**THE INPUT:**

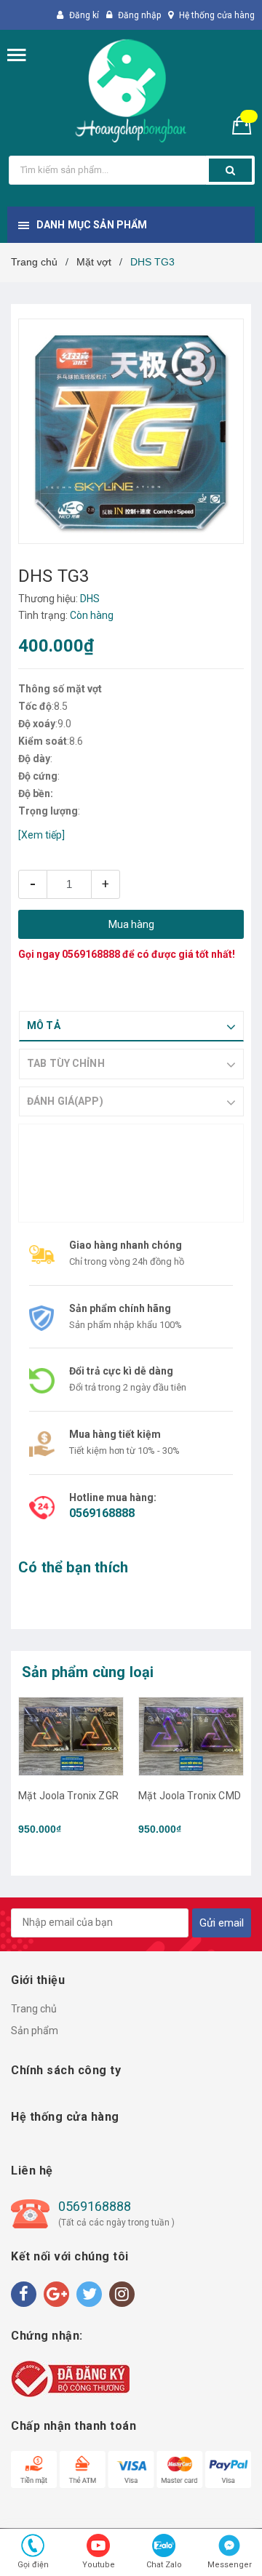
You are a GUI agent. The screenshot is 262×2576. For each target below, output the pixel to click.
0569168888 (91, 954)
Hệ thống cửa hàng (217, 15)
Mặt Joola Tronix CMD (189, 1795)
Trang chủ (34, 2009)
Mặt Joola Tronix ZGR (68, 1795)
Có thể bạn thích (73, 1567)
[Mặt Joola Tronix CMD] (191, 1736)
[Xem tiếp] (41, 835)
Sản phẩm (34, 2030)
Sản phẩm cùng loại (88, 1672)
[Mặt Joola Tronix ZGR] (71, 1736)
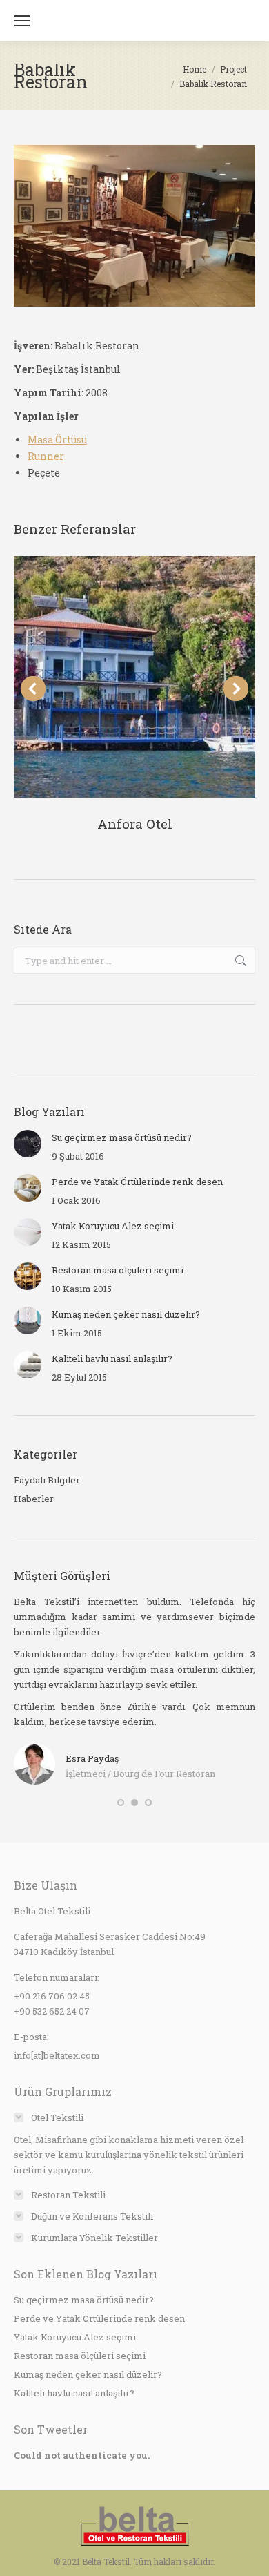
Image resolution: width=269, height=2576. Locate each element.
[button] (120, 1802)
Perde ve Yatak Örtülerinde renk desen (137, 1181)
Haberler (34, 1498)
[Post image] (134, 677)
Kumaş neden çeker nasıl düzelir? (126, 1314)
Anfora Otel (134, 823)
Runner (46, 456)
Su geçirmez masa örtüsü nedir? (122, 1137)
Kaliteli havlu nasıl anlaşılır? (112, 1358)
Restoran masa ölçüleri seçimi (117, 1270)
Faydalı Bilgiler (47, 1480)
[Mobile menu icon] (22, 20)
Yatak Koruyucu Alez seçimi (113, 1226)
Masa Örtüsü (57, 439)
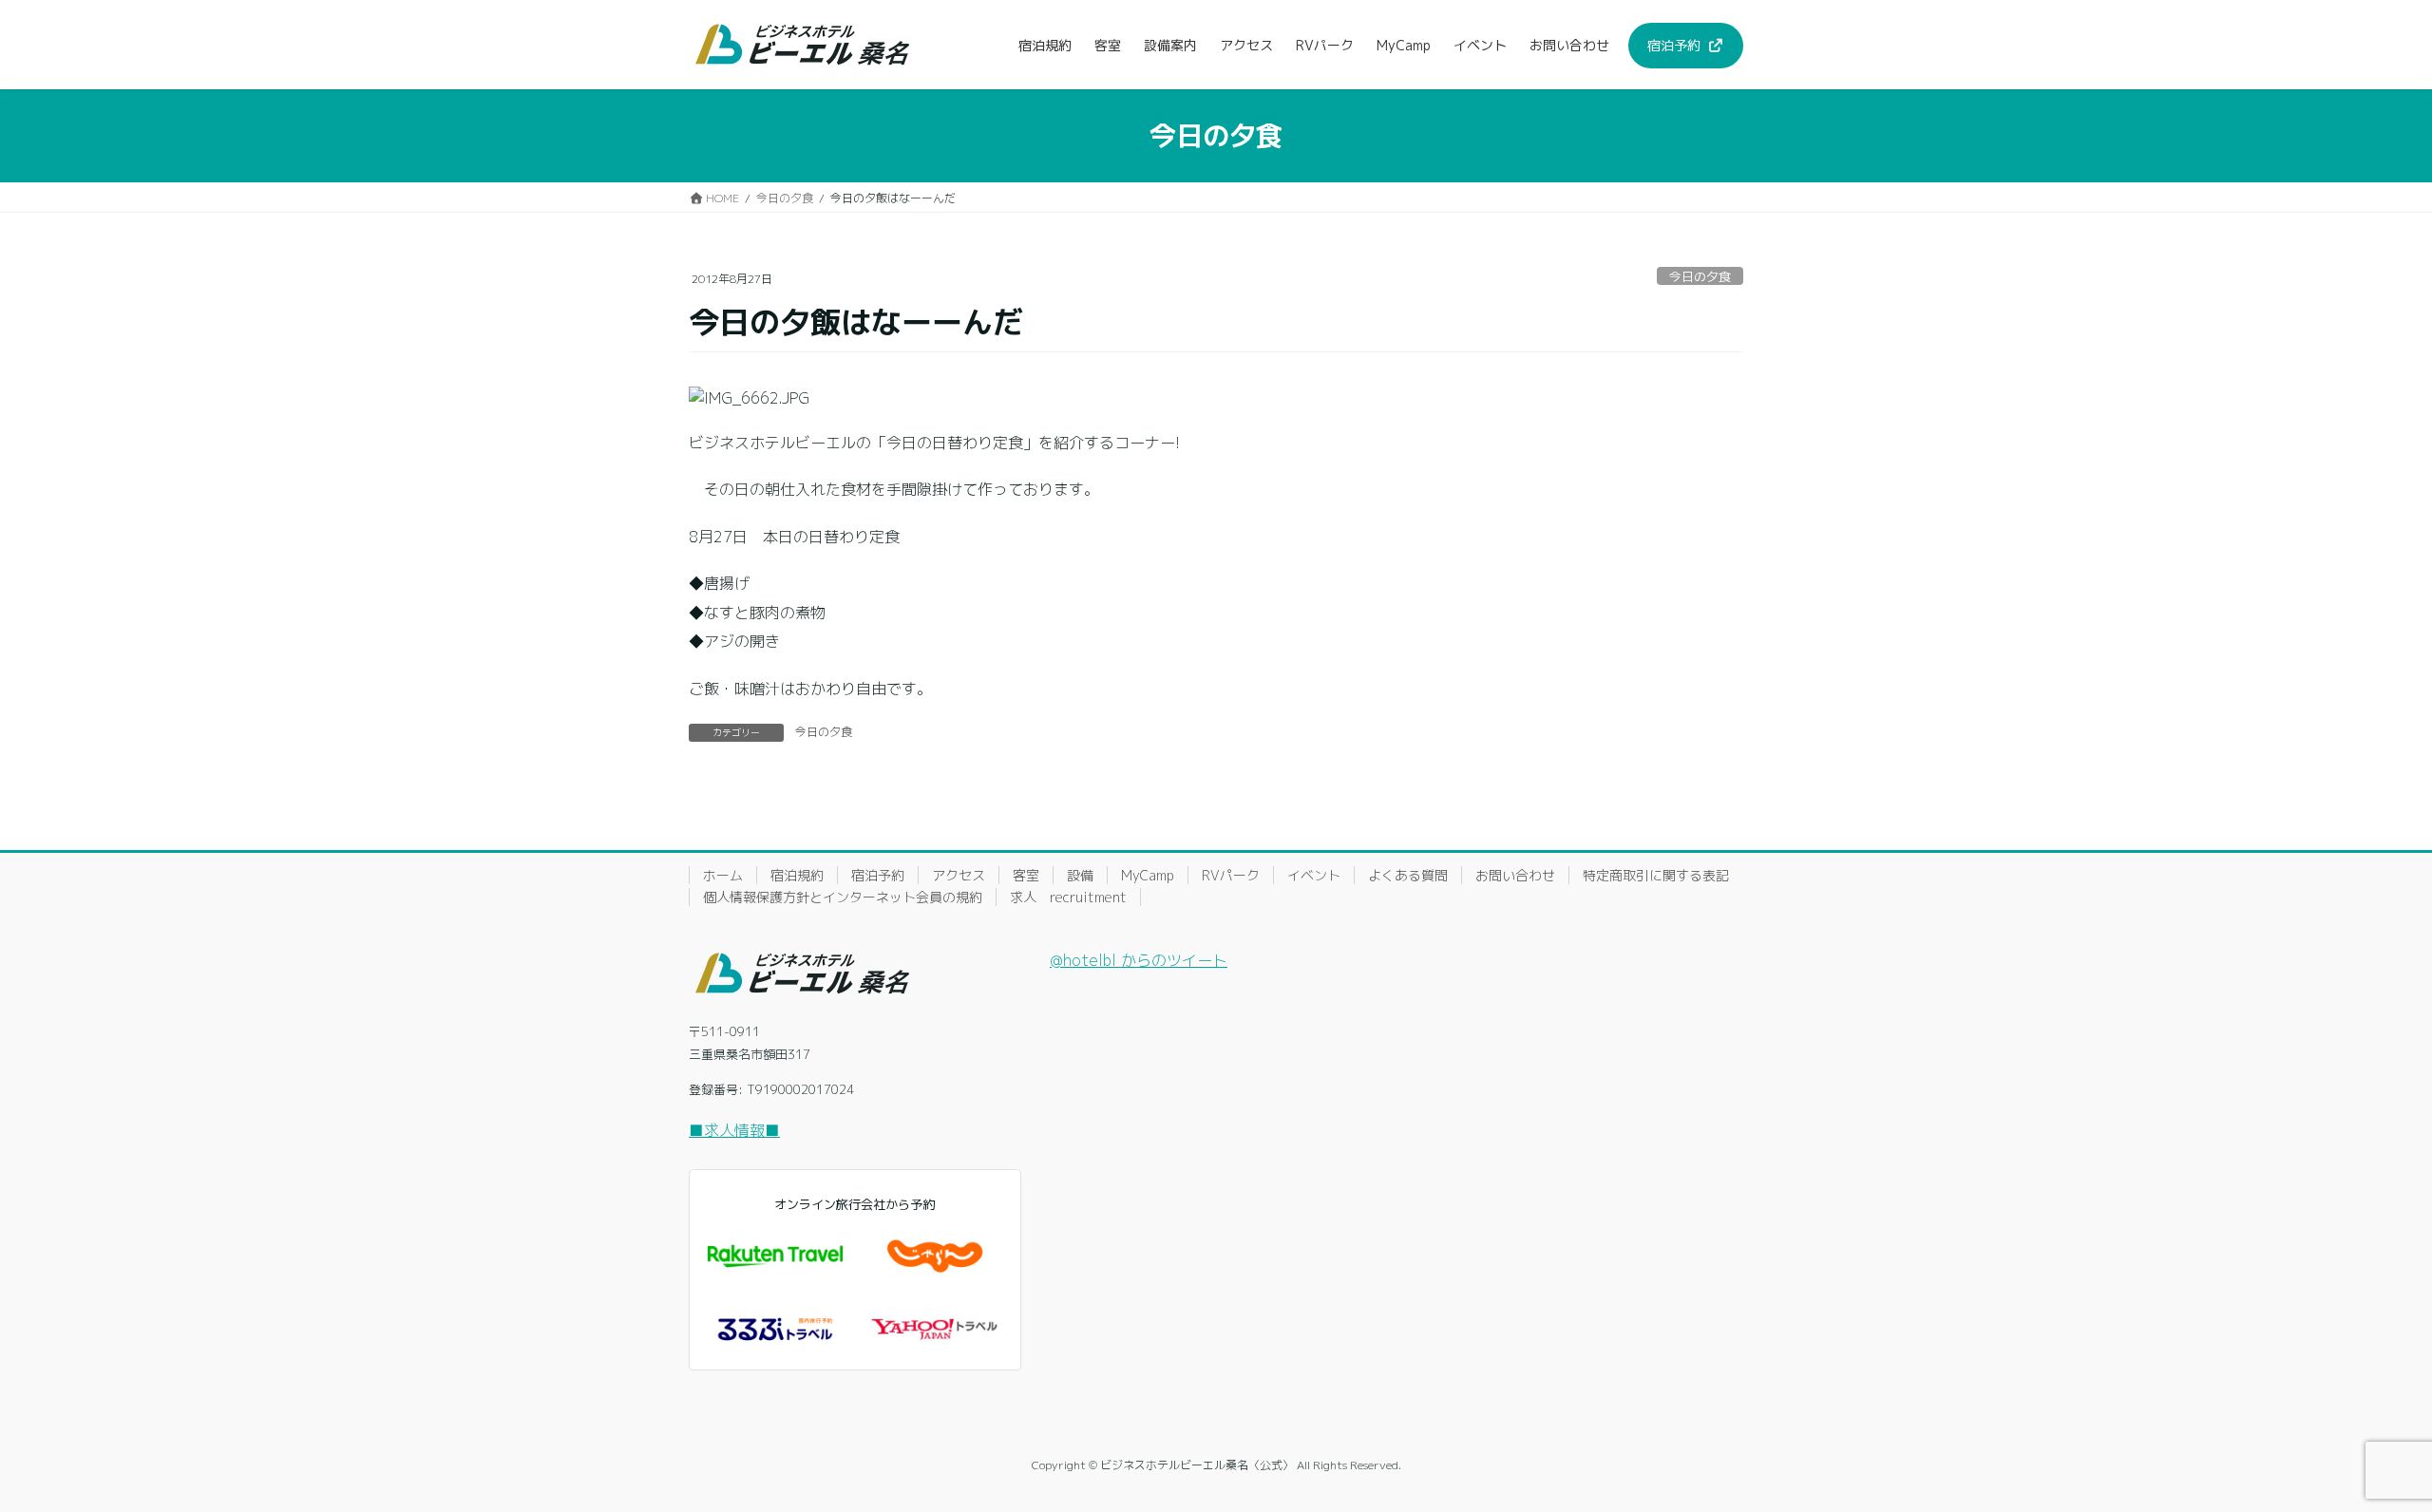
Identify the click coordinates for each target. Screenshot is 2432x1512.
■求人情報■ (734, 1130)
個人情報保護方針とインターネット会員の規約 (842, 897)
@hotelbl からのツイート (1138, 960)
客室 (1026, 875)
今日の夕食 (1700, 276)
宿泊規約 (797, 875)
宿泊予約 (877, 875)
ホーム (723, 875)
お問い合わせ (1515, 875)
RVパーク (1231, 875)
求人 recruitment (1068, 897)
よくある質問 (1408, 875)
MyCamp (1147, 875)
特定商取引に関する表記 (1656, 875)
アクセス (958, 875)
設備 (1080, 875)
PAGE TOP (2365, 1448)
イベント (1313, 875)
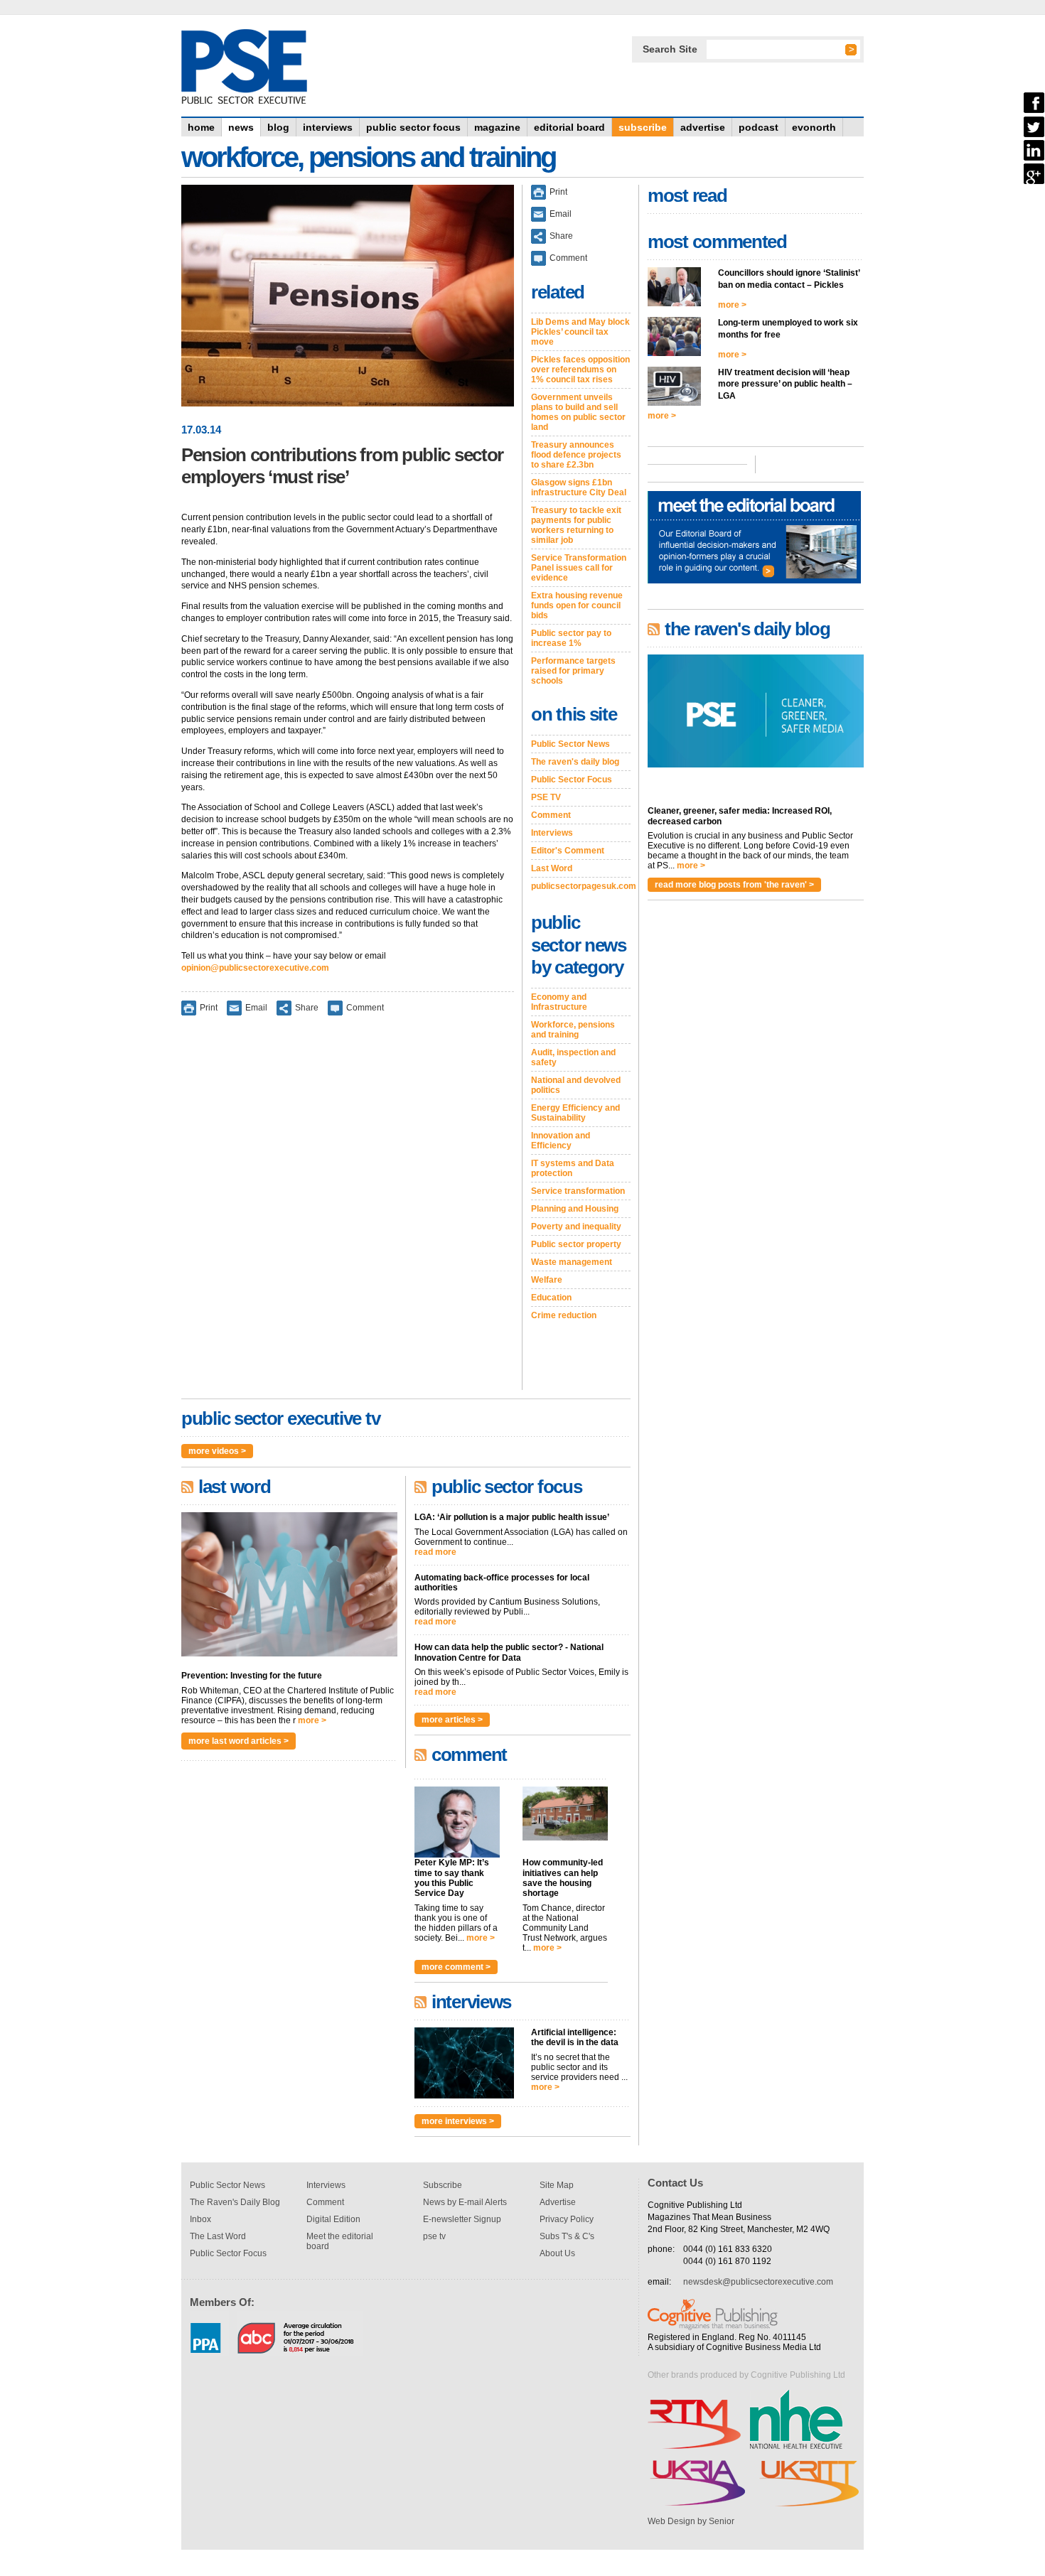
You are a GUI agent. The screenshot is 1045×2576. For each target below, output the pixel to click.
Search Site (670, 49)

**HOW TO COMPLETE THIS TASK:** Where a line in the records above includes the string "nasıl", show it.

**RESPONSE AREA:**
Kumaş neden çeker nasıl düzelir? (126, 1314)
Kaliteli havlu nasıl anlaşılır? (112, 1358)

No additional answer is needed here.